В Москве и Симбирске накануне ареста
По приезде моем в Москву я еще больше убедился в справедливости замечаний, сделанных в Петербурге. В Москве старые члены еще больше истратили энергии в пустой болтовне и еще менее оказывали готовности и решимости приступить к делу. Самое понимание дела как бы утратило ясность для них, и только новые члены, приехавшие из Петербурга, вносили некоторое оживление в кружки, где собирались члены тайного общества. Но в замену того, либеральные мнения в общем были очень распространены даже в начальственных сферах, где не боялись приблизить к себе людей, заведомо слывших за либералов.

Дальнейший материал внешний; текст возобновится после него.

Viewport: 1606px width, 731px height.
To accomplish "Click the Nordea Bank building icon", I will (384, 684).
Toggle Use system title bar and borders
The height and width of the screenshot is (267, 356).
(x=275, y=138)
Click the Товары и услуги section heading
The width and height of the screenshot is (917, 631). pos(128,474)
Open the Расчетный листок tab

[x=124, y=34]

Хотя граф Остерман-Толстой, у которого в доме я жил в Петербурге вместе с Леонидом Голицыным и другими племянниками его, и который особенно любил меня, находился в то время в Москве, однако я не остановился у него, чтобы не быть стесненным в приеме приезжавших ко мне, и поместился в доме Тютчевых в Армянском переулке, где теперь Горихвостовское заведение. Я занимал там почти весь верхний этаж, и ко мне был особый ход, так что члены общества могли беспрепятственно посещать меня.

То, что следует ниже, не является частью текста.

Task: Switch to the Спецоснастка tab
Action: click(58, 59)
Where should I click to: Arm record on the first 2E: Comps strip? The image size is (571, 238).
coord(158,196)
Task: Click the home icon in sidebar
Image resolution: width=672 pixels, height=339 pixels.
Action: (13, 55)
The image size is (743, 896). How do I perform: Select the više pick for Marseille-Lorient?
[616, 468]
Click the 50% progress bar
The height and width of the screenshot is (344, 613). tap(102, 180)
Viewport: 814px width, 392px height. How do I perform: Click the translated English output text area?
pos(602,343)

Ноября 22-го, когда я был на балу у Остермана и проходил через маленькую полуосвещенную гостиную, князь Сергей Михайлович Голицын, сидевший в ней с Иваном Ивановичем Дмитриевым, поэтом и бывшим министром юстиции, и Евгением Ивановичем Марковым, бывшим посланником нашим в Париже, сказал мне: «Садись-ка с нами, молодой человек. Послушай нас, стариков; поучись-ка уму-разуму».

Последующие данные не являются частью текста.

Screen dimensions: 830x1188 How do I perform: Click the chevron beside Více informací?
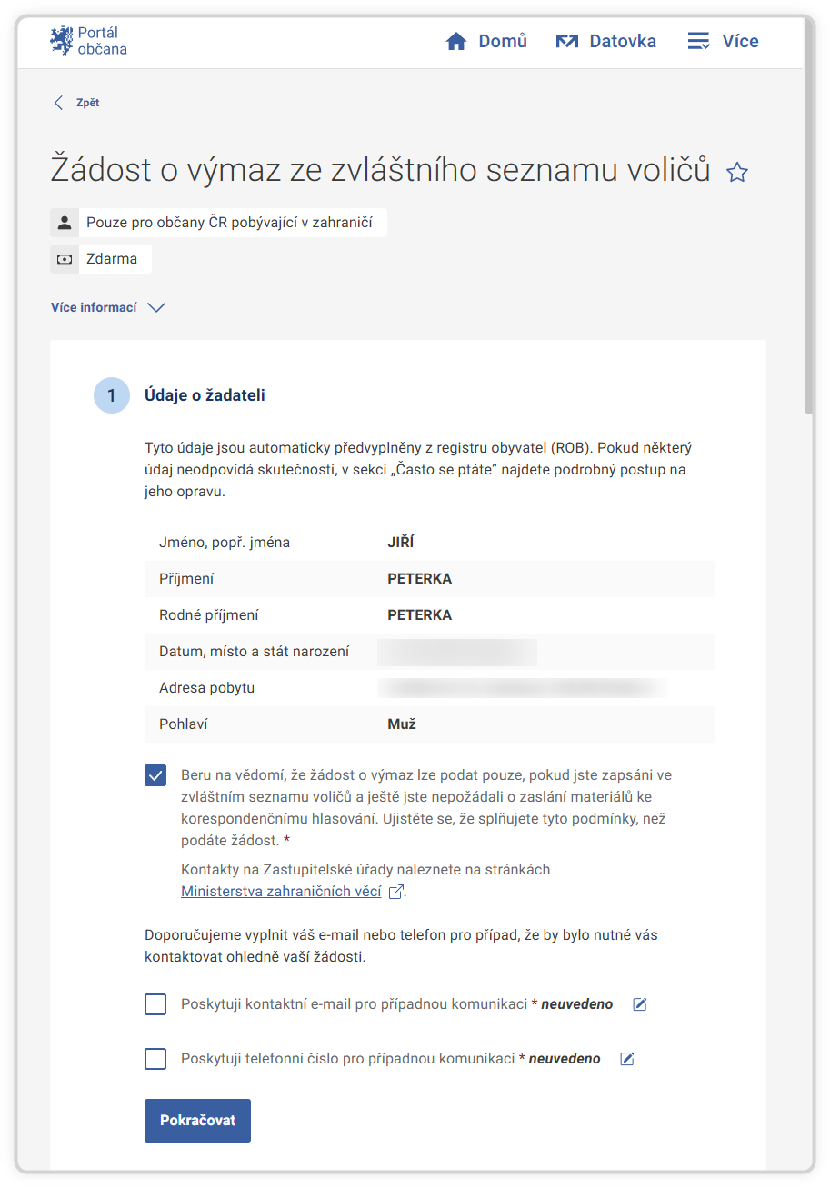(x=156, y=307)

Остерман, который шел за мною, услышав эти слова, сказал Голицыну, шутя: «Вот уж нашли кого учить. Да у него в одном мизинце больше ума, чем во всех наших головах. Послушаю, однако же, и я, чему вы будете его учить».
Я сел на диван между Голицыным и Дмитриевым, а Остерман стал против меня, но в ту минуту вошли князь Дмитрий Владимирович Голицын, бывший тогда главнокомандующим в Москве, и граф Петр Александрович Толстой, командовавший 5-м корпусом, разговаривая о чемто с озабоченным видом. Остерман готовился было им сообщить предшествующий шуточный разговор и начал было словами: «А вот послушайте, о чем мы здесь говорили...» — как, заметив новопришедших, остановился и, прервав свой рассказ, сказал им: «Да что с вами? Что вы так невеселы, да еще на бале у меня?»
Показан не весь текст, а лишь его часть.